Rewrite the part of the startup investing discussion from "This doesn’t answer" to "of due diligence.", putting "venture capital" wherever "VC" appears.

┌─ TEXT SEGMENT

This doesn’t answer OPs question, IMO (or my interpretation of what OP was saying is wrong).

Sure, construction and high-growth tech startups are different investment opportunities. They have different risk profiles. As someone managing money, shouldn’t you be looking to mitigate risk to maximize returns? Why give money to the startup which has an idea and no experience running a business, managing capital, accounting, etc.? Wouldn’t money be much better spent on a startup that had all those things?

I have heard in the past that the majority of startups fail, and that successful startups are often founded by people who have founded (often unsuccessful) startups before. When looking for a company to invest in, shouldn’t these be top priority? I don’t buy that VC and high growth companies need to be as risky as they are. I suspect a lot of it is bad decisions and lack of due diligence.


> I have heard in the past that the majority of startups fail, and that successful startups are often founded by people who have founded (often unsuccessful) startups before. When looking for a company to invest in, shouldn’t these be top priority?

If they already are, either directly, or because “founding a startup” (as if it doesn’t get funded, its not really a startup) is heavily dependent on connections from the beginning, that would explain the effect itself.


You beat me to the follow-up! I actually answered this below. I'll address it directly but it may get flagged as copy / paste so apologies in advance.

> As someone managing money, shouldn’t you be looking to mitigate risk to maximize returns?

- Asset classes aren't just about returns, they also have other dimensions like volatility ("beta"), liquidity, correlation, and time horizon. Being able to sell something easily is valuable, and not being subject to crazy swings is also valuable. Unfortunately those two often are at odds. These features make for different investment mixes, and also affect how you can get leverage (loans) with them as collateral. Specifically, real estate is super easy to get a loan on since it's not very volatile. Pre-IPO startup shares are very hard to get a loan on, because they are both volatile and illiquid.

> Why give money to the startup which has an idea and no experience running a business, managing capital, accounting, etc.?

- Companies that have physical assets often have a focus on operations work (e.g., where do I economically source asphalt near Berlin?). Intellectual Property businesses often have a focus [exclusively] on product work (e.g., what new software feature does EMEA sales need to make their quarter?), where accounting, etc is less correlated with outsized outcomes. One is quite literally, building the value mile by mile at a relatively high cost. The other is more "unlocking" value that was so unbalanced something with minimal physical footprint can access it.

└─
┌─ MATERIAL SUPPLIED

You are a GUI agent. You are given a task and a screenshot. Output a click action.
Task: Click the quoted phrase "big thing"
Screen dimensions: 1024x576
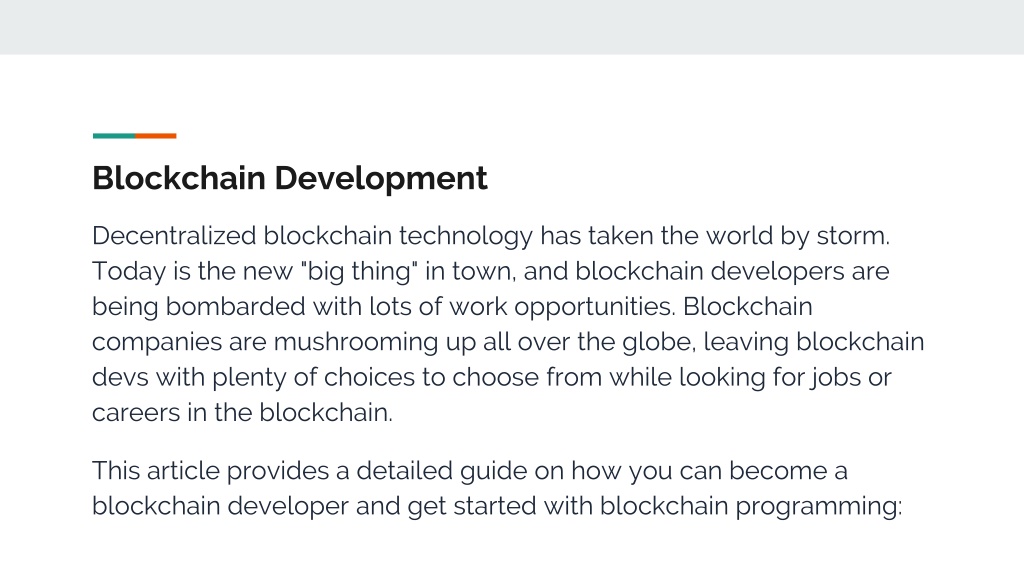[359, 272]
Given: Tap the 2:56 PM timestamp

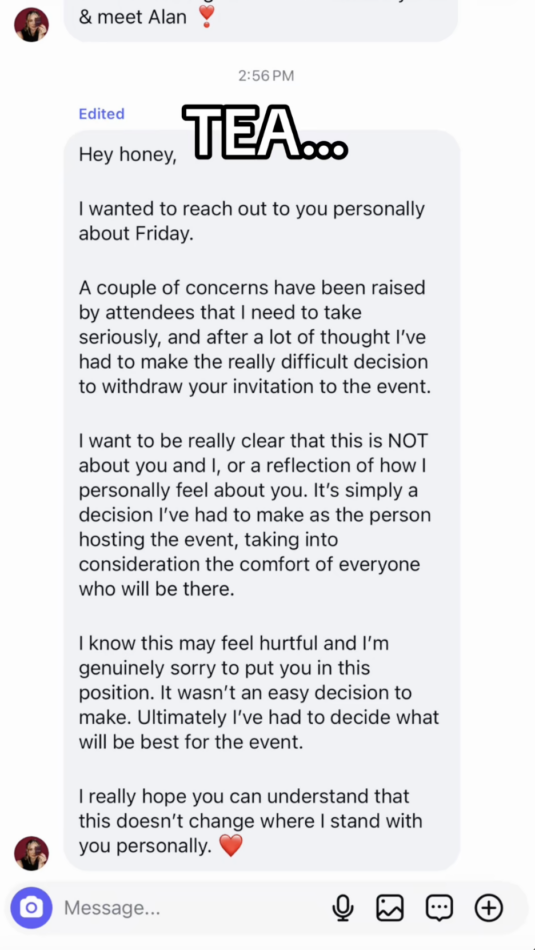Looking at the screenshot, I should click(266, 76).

└─
┌─ MATERIAL SUPPLIED

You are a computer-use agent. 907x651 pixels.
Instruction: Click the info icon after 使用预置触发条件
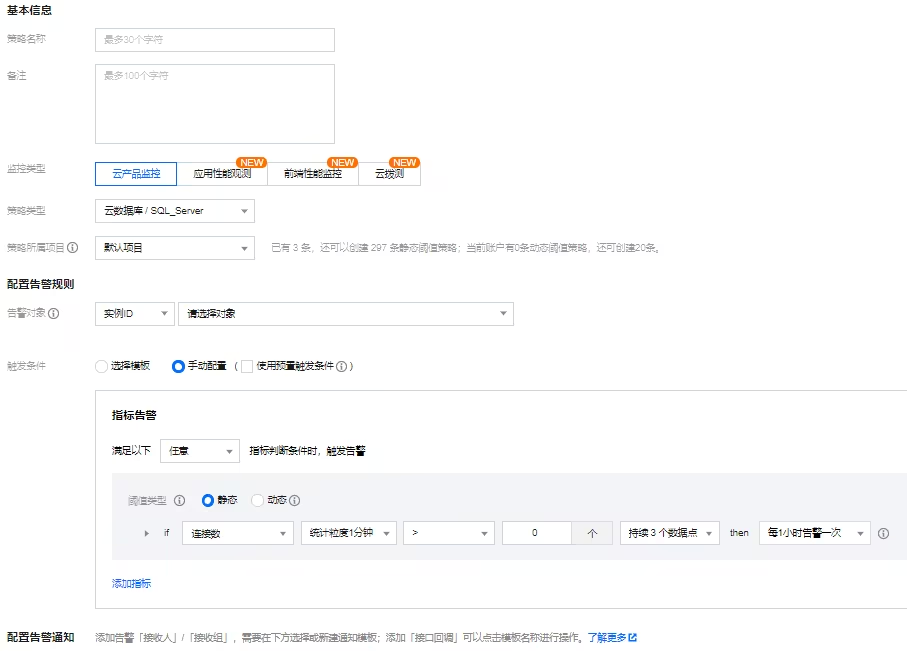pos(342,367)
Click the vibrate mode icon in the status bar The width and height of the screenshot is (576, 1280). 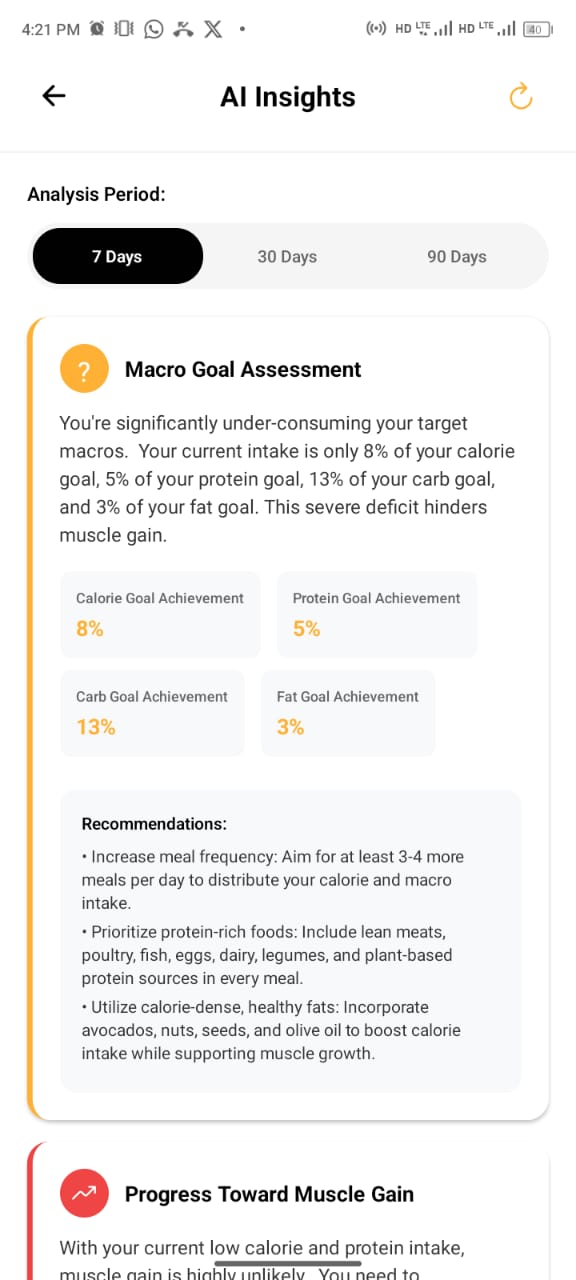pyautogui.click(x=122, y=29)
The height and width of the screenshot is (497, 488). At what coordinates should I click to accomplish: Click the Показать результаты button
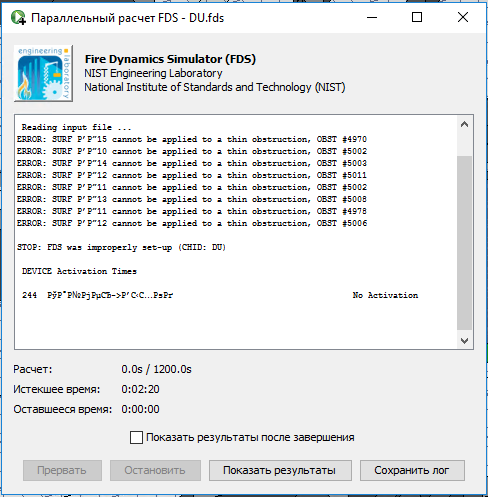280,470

└─

THE ANSWER:
This doesn’t answer OPs question, IMO (or my interpretation of what OP was saying is wrong).

Sure, construction and high-growth tech startups are different investment opportunities. They have different risk profiles. As someone managing money, shouldn’t you be looking to mitigate risk to maximize returns? Why give money to the startup which has an idea and no experience running a business, managing capital, accounting, etc.? Wouldn’t money be much better spent on a startup that had all those things?

I have heard in the past that the majority of startups fail, and that successful startups are often founded by people who have founded (often unsuccessful) startups before. When looking for a company to invest in, shouldn’t these be top priority? I don’t buy that venture capital and high growth companies need to be as risky as they are. I suspect a lot of it is bad decisions and lack of due diligence.